The news site of Santa Barbara City College.

The Channels

The news site of Santa Barbara City College.

The Channels

Jazz concert offers combination of delight and disappointment

The Channels Art Pages | STAFF REVIEW
Ryan Cullom
The Anna Casper Quartet played one song during their set on Saturday, Nov. 1, 2014, performing at the Fall Chamber Jazz Concert in the City College Fé Bland Forum. Vocalist Anna Casper sings “Desafinado” while Sebastian Martinez accompanies her on the bass.

The Chamber Jazz concert offered both delightful shivers and sleep-inducing lapses that made you wish you stayed at home.

There is no doubt that all of the artists are talented but not all of them succeeded in captivating the audience’s attention and admiration.

The concert was presented by City College’s music department at the Fé Bland Forum on Saturday, Nov. 1. It was an evening of small ensemble jazz music that featured “The New World Jazz Ensemble,” “The Eclectic Jazz orchestra,” “Interplay Jazz Combo” and “SBCC Jazz Choir”.

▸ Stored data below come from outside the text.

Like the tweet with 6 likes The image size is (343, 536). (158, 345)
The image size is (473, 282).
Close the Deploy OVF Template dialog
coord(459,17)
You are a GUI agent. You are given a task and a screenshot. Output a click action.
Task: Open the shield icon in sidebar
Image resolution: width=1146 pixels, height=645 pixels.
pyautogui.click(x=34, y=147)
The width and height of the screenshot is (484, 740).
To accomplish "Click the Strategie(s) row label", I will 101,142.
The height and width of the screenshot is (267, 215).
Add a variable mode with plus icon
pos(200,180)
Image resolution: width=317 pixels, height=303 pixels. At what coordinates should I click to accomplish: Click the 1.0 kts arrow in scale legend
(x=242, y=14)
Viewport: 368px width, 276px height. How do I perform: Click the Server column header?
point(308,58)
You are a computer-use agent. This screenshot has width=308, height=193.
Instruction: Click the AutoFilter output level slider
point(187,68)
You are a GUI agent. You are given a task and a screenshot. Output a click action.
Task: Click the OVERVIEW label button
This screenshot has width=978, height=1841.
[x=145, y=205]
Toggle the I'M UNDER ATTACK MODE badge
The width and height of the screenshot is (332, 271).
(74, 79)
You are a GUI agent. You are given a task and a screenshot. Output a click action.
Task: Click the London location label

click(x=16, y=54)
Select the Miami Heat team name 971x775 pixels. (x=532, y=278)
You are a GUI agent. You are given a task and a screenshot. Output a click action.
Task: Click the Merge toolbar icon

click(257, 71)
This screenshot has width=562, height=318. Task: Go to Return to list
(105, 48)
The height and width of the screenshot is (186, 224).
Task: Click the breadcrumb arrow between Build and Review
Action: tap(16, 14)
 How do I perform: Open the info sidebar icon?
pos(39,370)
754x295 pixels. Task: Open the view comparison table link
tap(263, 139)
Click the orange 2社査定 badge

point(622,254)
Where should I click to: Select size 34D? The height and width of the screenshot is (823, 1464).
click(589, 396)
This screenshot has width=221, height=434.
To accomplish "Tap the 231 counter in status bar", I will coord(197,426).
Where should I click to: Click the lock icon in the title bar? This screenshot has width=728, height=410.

One of the concert’s highlights was the opening number performed by The Electic Jazz Orchestra directed by Dr. Chuck Wood. They impressed the audience not only with their instrumental synchronization but also with their six talented student vocalists that consisted of three young men, Ariel Kaye, Satchawat Duangnuang and Duan Jeon and three young women, Anna Kasper, Amanda Zavala and Michelle Neilson.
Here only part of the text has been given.